Pro-tip: Grieving

Grieving is a difficult enough process under the best of circumstances. Grieving when you’re buried under an endless to-do list and surrounded by people 24×7 is even harder.

Fortunately, I’m here to share some helpful suggestions.

First, it’s important to have (or at a minimum, fake) a healthy sense of humor about things. We created a hypothetical drinking game, in which we would pretend to take a shot to dispel the inevitable awkward moments when the subject of death comes up and then everyone gets quiet.

Example:

Q: Will so-and-so be okay with that decision?
A: She’ll live.
(awkward pause)
Everyone: DRINK!

That kind of reaction, where you acknowledge the dead elephant in the room and then move on, helps to keep things light.

Still, though, there will undoubtedly come times when something will hit your emotional buttons just right, and you’ll find yourself overcome by the moment. This is especially problematic when you’re on an airplane, or in a taxi, or at a restaurant, or really any time when you’re in a public place surrounded by strangers and you don’t want to lose your shit in front of everyone.

Keeping it together is a bitch, but it’s necessary.

Here’s what you do: look straight up, take a slow, deep breath in through your nose, close your eyes, hold your breath for a few seconds, then slowly breathe out through your mouth. Pause for a few seconds, and repeat as needed.
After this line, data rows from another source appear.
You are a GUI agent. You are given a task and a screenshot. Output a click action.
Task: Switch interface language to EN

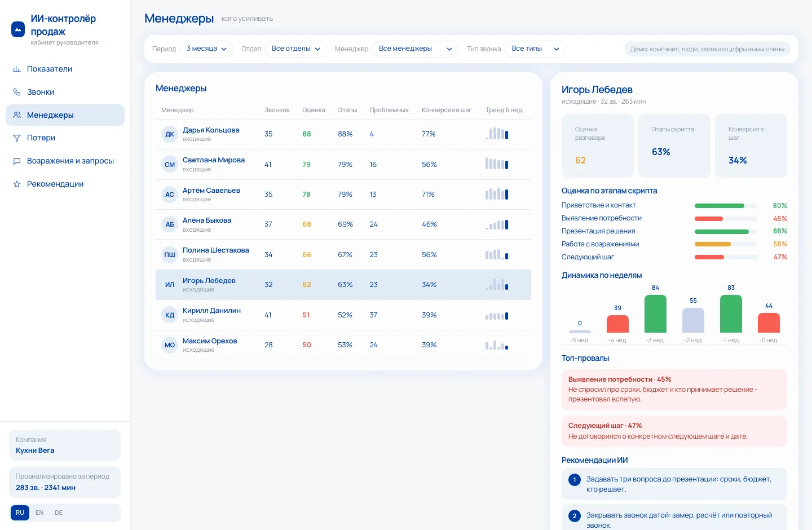(x=39, y=513)
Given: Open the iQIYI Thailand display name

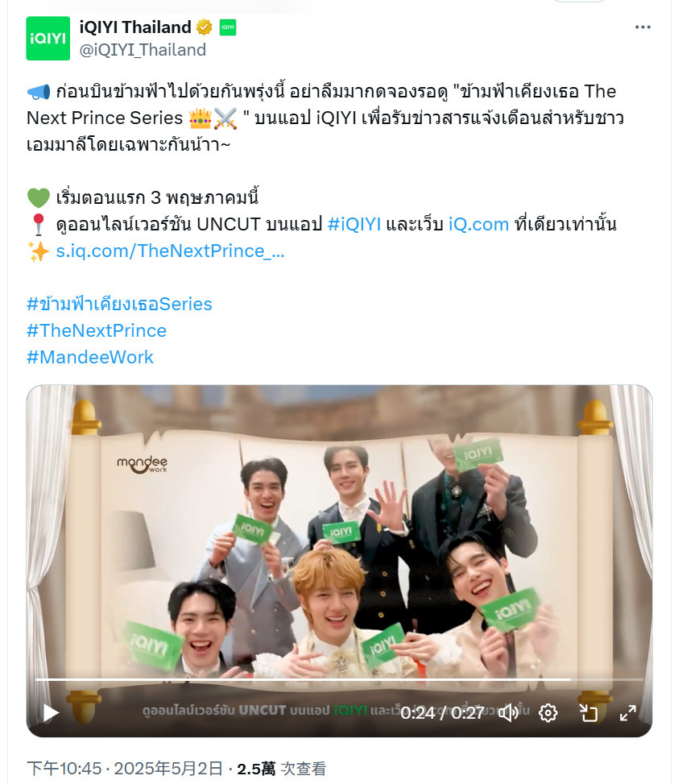Looking at the screenshot, I should [135, 27].
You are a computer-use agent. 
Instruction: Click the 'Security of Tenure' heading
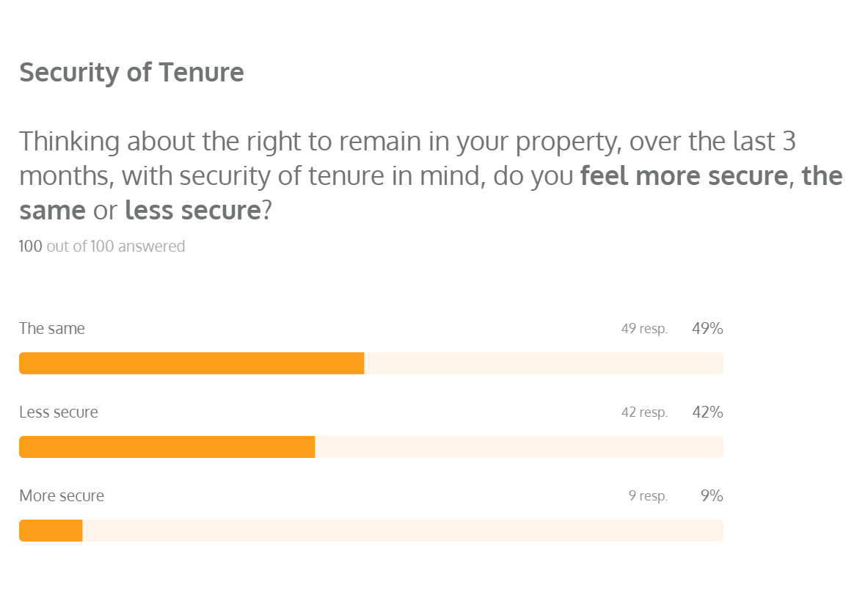pyautogui.click(x=131, y=73)
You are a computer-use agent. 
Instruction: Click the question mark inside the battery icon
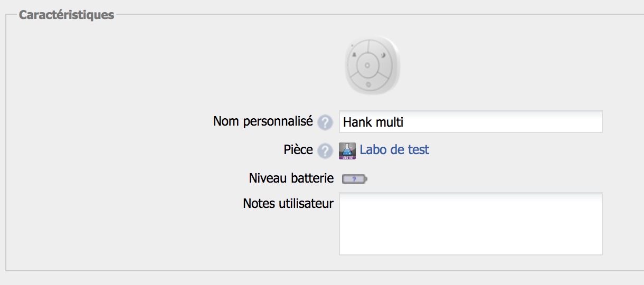354,179
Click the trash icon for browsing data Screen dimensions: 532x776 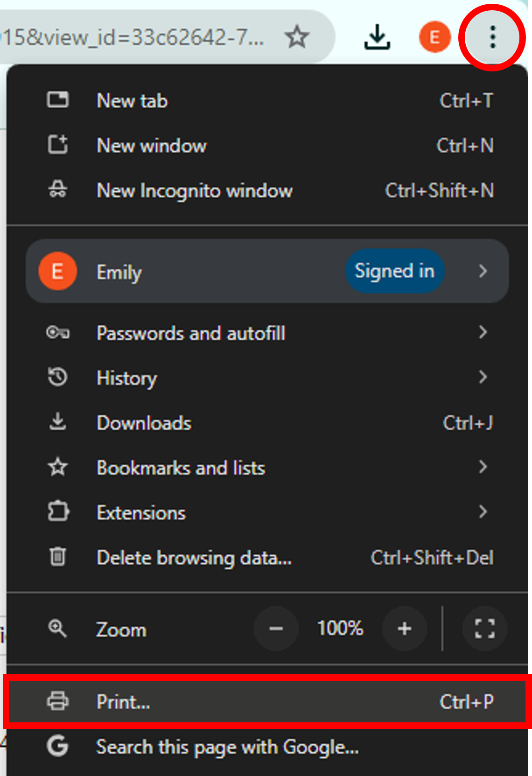pos(58,557)
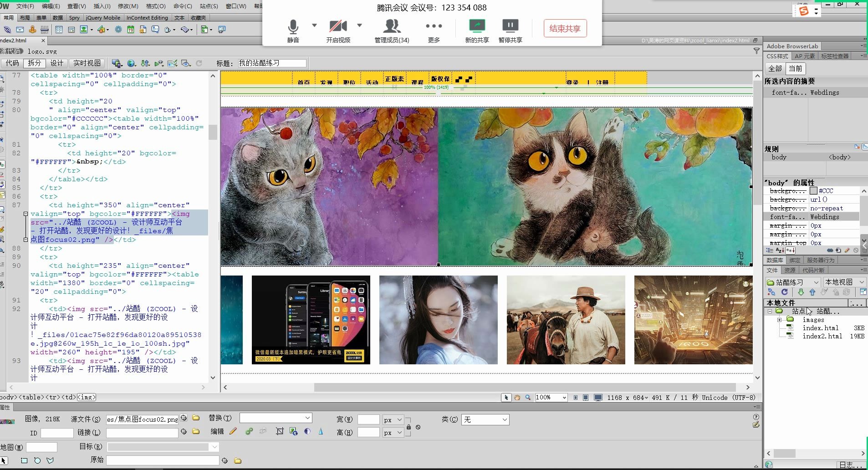Image resolution: width=868 pixels, height=470 pixels.
Task: Click the 全部 button in CSS panel
Action: (775, 69)
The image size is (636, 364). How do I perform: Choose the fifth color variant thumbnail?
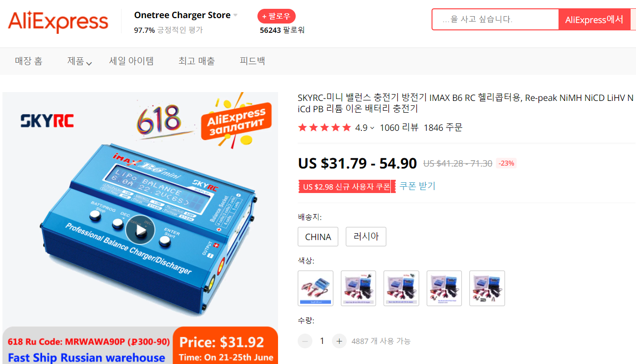[x=487, y=288]
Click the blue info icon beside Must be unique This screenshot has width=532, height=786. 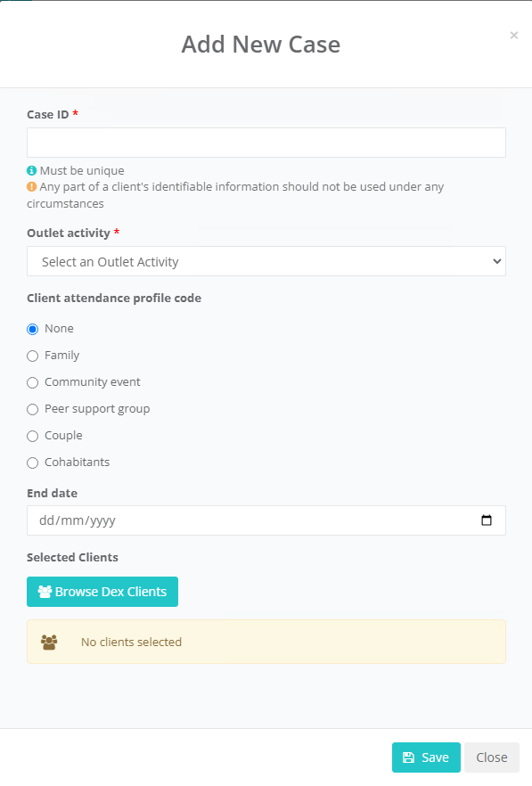click(x=31, y=170)
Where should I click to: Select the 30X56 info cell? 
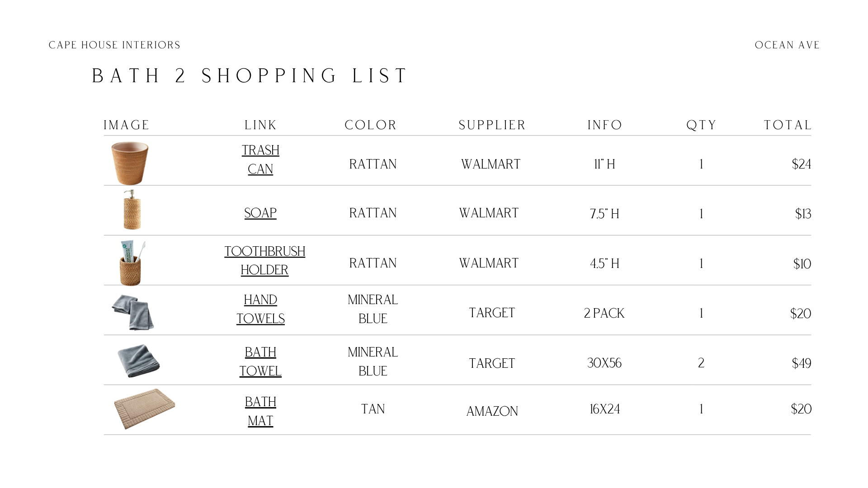pyautogui.click(x=604, y=363)
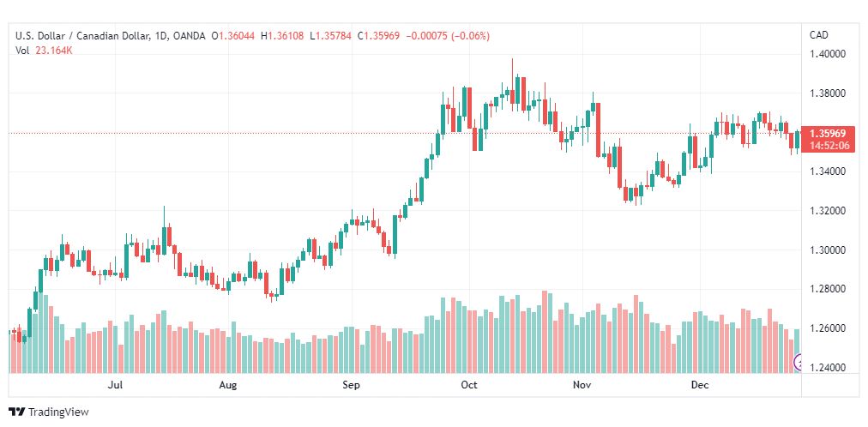This screenshot has width=868, height=427.
Task: Click the U.S. Dollar / Canadian Dollar symbol title
Action: (x=82, y=36)

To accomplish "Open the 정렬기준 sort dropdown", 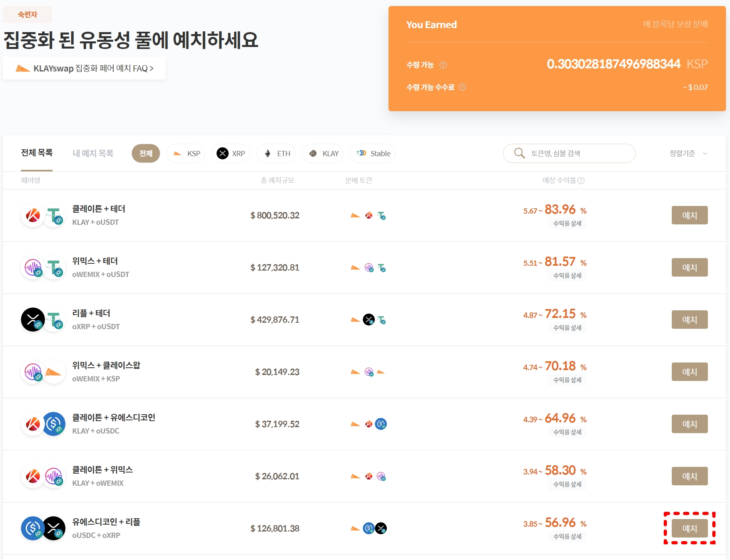I will tap(688, 153).
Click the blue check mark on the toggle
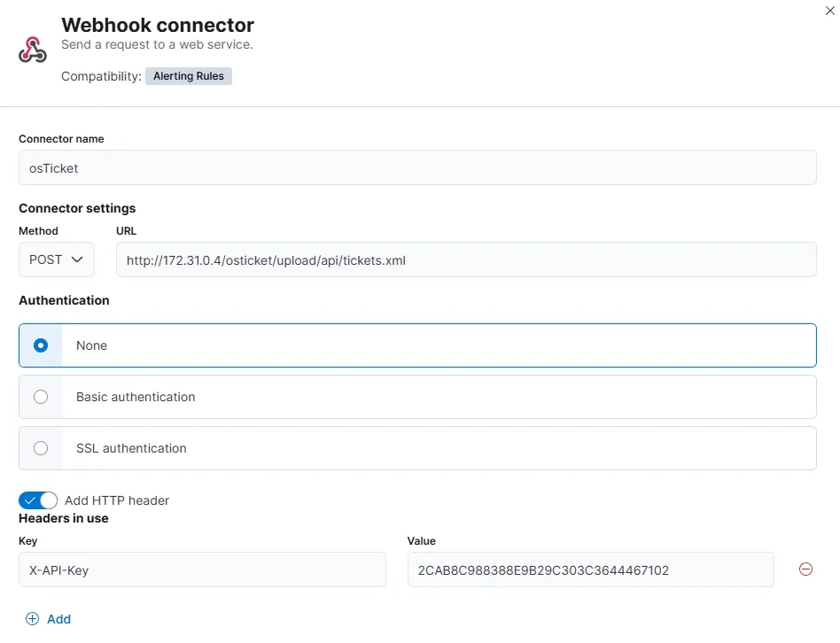The width and height of the screenshot is (840, 643). [31, 500]
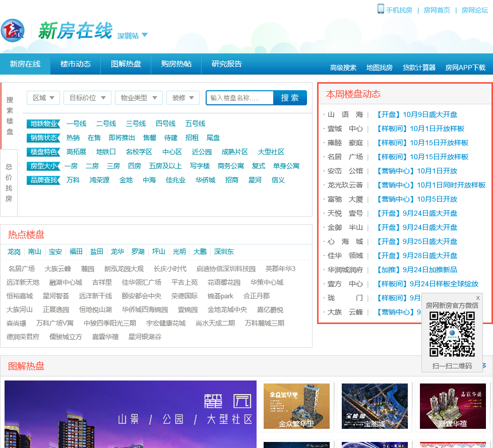Close the 房网新房官方微信 popup
This screenshot has height=448, width=493.
point(478,298)
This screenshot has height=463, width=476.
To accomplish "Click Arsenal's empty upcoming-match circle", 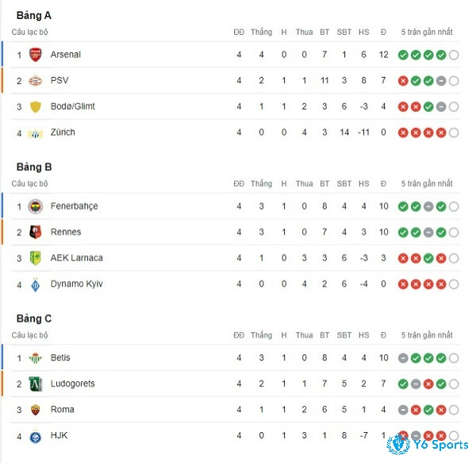I will coord(454,55).
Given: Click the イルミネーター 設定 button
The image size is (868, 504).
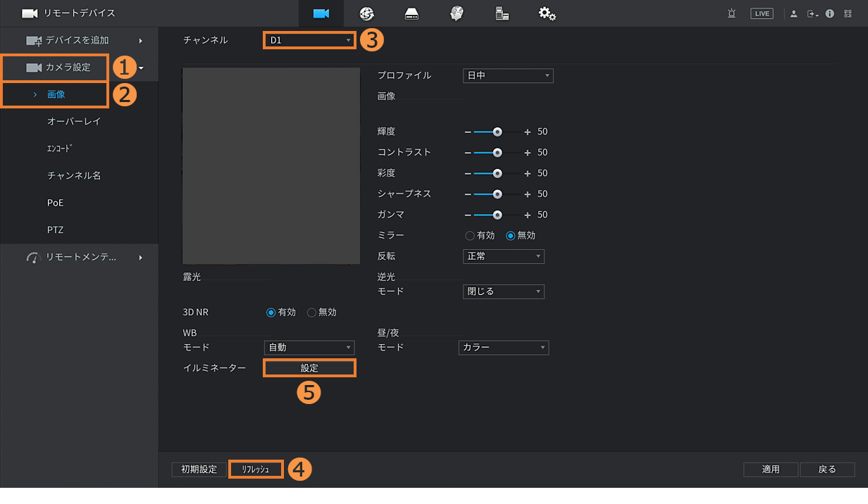Looking at the screenshot, I should (309, 368).
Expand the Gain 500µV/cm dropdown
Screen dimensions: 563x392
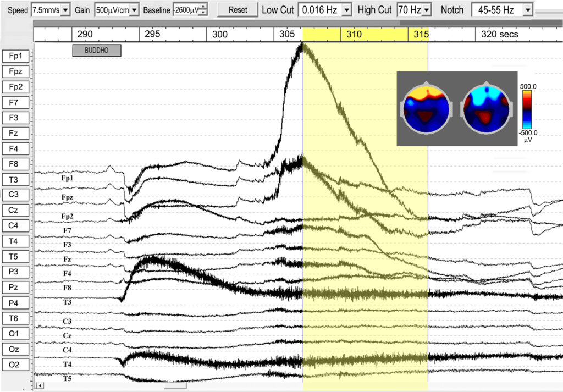tap(134, 10)
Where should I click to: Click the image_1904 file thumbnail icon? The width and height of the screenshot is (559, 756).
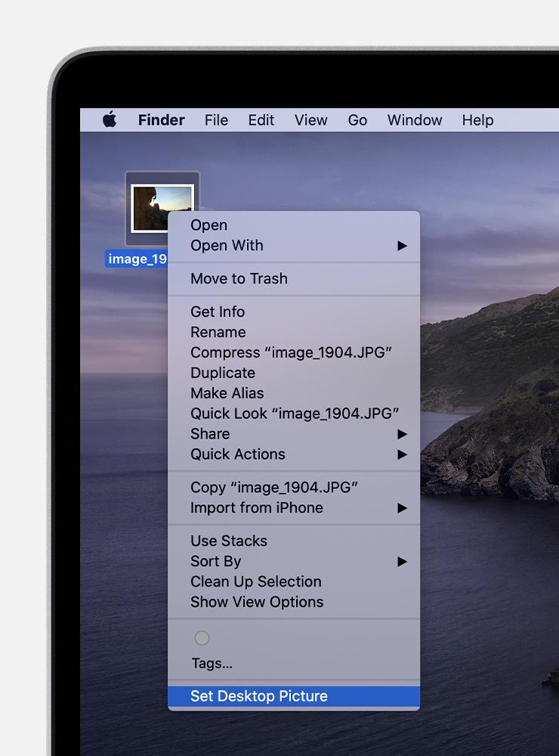(162, 207)
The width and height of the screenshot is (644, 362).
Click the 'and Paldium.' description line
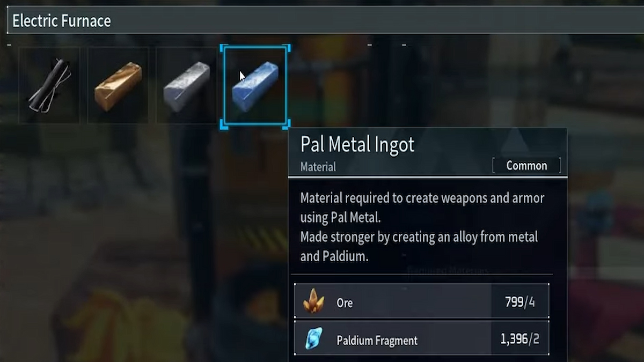334,256
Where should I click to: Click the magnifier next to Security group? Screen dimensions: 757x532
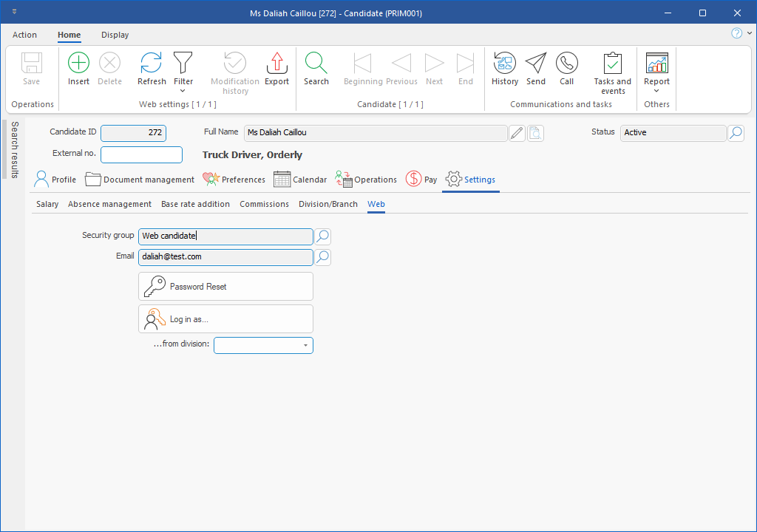323,236
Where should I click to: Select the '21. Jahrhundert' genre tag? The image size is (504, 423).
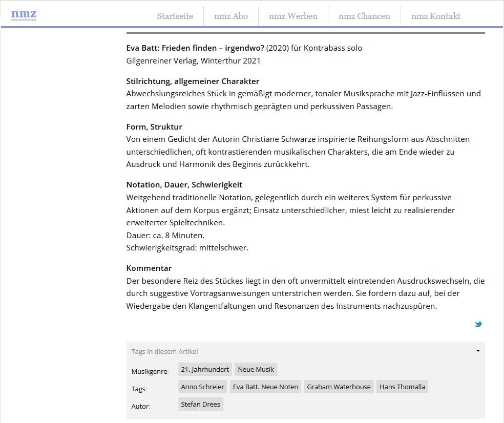click(204, 369)
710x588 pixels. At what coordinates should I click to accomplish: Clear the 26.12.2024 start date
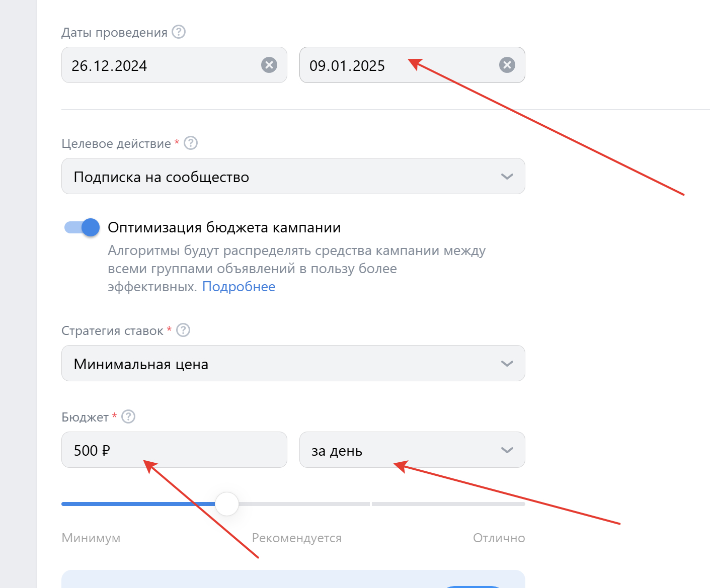click(x=269, y=65)
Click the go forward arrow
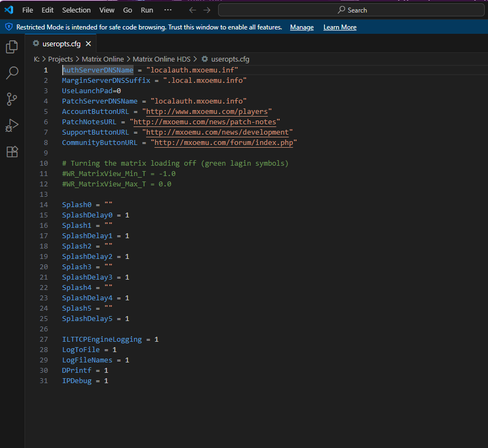The height and width of the screenshot is (448, 488). click(x=207, y=10)
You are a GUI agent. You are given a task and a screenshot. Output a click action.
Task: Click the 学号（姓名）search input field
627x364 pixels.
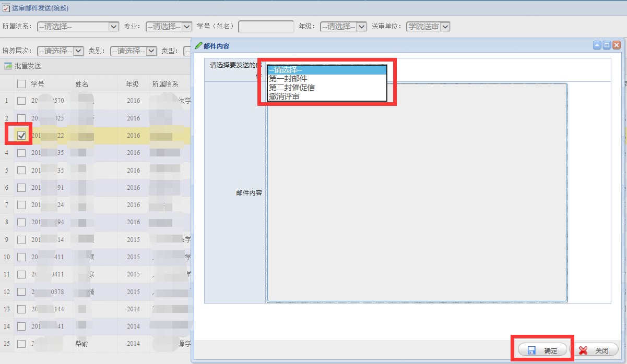[x=266, y=27]
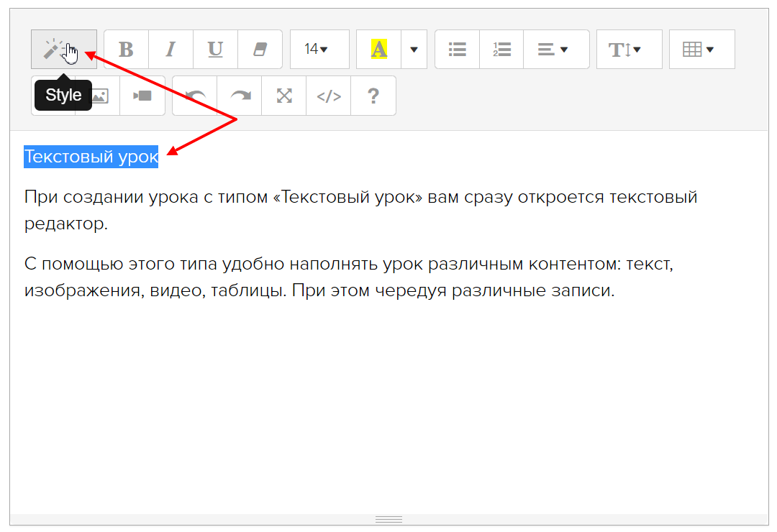The image size is (777, 532).
Task: Click the insert picture icon
Action: point(99,96)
This has been invaluable in helping me keep it together for the past week. I’ve used this technique when they were bagging up my dad to take his body away, when I went into his bedroom the next morning and saw the empty bed, and even when I first encountered his ashtray in the bathroom for the first time after his death. And yes, I’ve used it on planes and in taxis. It’s been amazingly helpful.

The problem? I still, more than a week after he died, have not had a really good cry yet. Even when I’ve tried to set myself up in scenarios that would facilitate getting it out, I’m oddly calm. It’s not until I find myself in a terrible environment to start sobbing and wailing that the emotions come clawing their way to the surface.

I’ll be back in New York next weekend for three days between trips. Maybe I’ll have myself a proper meltdown then, and then I can get back to my to-do list.